A variational Ritz formulation for vibration analysis of thick quadrilateral laminated plates

•A variational model for the dynamic study of quadrilateral plates is proposed.•The kinematic corresponds to the trigonometric shear deformation theory (TSDT).•Approximate analytical solutions for symmetric laminated plate are obtained.•New results are presented that can be useful for validation purposes.•Moderately thick and thick laminated plates can be analyzed with this formulation.

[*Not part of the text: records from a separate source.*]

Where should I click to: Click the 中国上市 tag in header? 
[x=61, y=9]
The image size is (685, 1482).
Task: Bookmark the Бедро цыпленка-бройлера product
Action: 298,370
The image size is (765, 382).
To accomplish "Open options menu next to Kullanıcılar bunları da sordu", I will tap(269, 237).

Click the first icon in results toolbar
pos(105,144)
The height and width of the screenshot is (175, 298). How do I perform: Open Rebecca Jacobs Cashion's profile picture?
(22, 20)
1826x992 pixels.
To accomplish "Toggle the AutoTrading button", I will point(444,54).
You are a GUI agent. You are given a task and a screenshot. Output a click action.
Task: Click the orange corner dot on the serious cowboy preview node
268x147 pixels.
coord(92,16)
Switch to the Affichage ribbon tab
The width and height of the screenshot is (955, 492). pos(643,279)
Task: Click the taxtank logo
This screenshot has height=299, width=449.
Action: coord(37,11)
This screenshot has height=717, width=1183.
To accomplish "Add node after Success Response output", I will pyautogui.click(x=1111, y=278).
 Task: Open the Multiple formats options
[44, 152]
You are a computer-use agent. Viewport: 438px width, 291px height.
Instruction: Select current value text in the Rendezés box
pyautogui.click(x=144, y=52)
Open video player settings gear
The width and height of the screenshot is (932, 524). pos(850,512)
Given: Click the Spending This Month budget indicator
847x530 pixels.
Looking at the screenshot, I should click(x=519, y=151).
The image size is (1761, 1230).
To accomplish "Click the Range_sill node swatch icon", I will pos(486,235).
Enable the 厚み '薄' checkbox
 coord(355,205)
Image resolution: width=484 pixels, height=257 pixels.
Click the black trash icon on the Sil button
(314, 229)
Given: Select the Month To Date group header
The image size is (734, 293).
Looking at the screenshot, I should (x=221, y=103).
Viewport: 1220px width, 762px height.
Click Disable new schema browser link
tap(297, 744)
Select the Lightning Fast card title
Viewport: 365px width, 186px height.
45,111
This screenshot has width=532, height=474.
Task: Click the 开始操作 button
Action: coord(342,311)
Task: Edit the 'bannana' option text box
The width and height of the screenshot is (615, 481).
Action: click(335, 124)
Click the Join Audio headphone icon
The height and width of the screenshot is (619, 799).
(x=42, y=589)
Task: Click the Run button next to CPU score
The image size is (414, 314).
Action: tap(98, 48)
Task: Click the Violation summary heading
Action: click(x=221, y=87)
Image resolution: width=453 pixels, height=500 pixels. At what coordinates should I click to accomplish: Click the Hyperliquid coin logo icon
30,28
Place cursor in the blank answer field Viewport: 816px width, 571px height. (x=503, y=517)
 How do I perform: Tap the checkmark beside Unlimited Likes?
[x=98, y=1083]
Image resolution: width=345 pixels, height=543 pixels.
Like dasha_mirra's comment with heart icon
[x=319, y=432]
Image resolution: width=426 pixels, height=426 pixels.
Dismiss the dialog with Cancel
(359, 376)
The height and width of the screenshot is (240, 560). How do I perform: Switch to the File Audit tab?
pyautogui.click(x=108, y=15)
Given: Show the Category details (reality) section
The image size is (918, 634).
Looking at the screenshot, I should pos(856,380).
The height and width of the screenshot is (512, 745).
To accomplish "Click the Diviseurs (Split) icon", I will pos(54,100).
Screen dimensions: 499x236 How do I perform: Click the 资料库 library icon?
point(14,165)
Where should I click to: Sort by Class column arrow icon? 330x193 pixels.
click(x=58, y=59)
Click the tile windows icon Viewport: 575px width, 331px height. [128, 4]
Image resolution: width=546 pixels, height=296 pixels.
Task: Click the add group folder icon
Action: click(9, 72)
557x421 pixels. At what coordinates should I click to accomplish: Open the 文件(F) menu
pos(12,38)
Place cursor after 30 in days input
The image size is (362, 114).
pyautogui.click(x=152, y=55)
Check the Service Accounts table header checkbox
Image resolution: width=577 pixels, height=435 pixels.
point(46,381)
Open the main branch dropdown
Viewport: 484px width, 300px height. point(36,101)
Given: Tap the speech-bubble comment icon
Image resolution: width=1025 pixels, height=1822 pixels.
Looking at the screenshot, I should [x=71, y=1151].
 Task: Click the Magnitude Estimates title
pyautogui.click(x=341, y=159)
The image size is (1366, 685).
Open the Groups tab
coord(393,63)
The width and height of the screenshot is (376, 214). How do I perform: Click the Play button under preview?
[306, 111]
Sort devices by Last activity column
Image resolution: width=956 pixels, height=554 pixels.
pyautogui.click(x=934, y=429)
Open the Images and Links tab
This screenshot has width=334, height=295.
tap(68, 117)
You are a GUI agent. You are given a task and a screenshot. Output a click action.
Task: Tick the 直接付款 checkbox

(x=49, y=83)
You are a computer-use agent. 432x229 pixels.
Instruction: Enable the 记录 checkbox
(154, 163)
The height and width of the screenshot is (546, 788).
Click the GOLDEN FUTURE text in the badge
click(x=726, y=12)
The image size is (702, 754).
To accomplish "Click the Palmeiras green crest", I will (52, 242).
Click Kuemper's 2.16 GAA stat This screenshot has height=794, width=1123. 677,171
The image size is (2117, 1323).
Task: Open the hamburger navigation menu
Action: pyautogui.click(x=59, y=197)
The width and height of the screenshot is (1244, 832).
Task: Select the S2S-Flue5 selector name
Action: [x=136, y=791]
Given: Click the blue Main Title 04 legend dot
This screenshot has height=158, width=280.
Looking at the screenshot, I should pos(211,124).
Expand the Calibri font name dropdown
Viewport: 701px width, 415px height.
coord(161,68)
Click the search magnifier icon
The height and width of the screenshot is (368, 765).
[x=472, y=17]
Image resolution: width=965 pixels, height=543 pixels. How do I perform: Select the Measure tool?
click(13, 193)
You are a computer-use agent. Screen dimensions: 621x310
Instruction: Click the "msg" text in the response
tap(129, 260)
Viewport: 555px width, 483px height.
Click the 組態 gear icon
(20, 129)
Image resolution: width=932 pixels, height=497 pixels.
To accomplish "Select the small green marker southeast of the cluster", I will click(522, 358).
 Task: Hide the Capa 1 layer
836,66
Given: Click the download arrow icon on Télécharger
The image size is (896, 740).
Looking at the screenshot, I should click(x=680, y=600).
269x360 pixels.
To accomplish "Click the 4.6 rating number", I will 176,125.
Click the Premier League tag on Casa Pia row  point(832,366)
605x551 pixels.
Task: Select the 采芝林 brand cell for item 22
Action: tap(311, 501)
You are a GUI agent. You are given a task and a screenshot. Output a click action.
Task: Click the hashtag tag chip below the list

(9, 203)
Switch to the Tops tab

In the present study, a variational Ritz approach for vibration analysis of thick arbitrarily quadrilateral laminated plates, based on the trigonometric shear deformation theory (TSDT) is developed. In this theory, shear stresses are vanished at the top and bottom surfaces of the laminate and shear correction factors are no longer required. A general straight-sided quadrilateral domain is mapped into a square domain in the computational space using a four-node master plate, employing a geometric transformation. The displacement field components are approximated by sets of beam characteristic orthogonal polynomials generated using the Gram–Schmidt procedure. The use of Ritz method allows a high spectral accuracy and faster convergence rates than local methods such as finite element. The algorithm developed is quite general, free of shear locking and can be used to obtain natural frequencies and modal shapes of laminated plates having various material parameters, geometrical planforms, length-to-thickness ratios and any combinations of free, simply supported and clamped edge support conditions.Through several numerical examples, the capability, efficiency and accuracy of the formulation are demonstrated. Convergence studies and comparison with other existing solutions in the literature suggest that the present algorithm is robust and computationally efficient.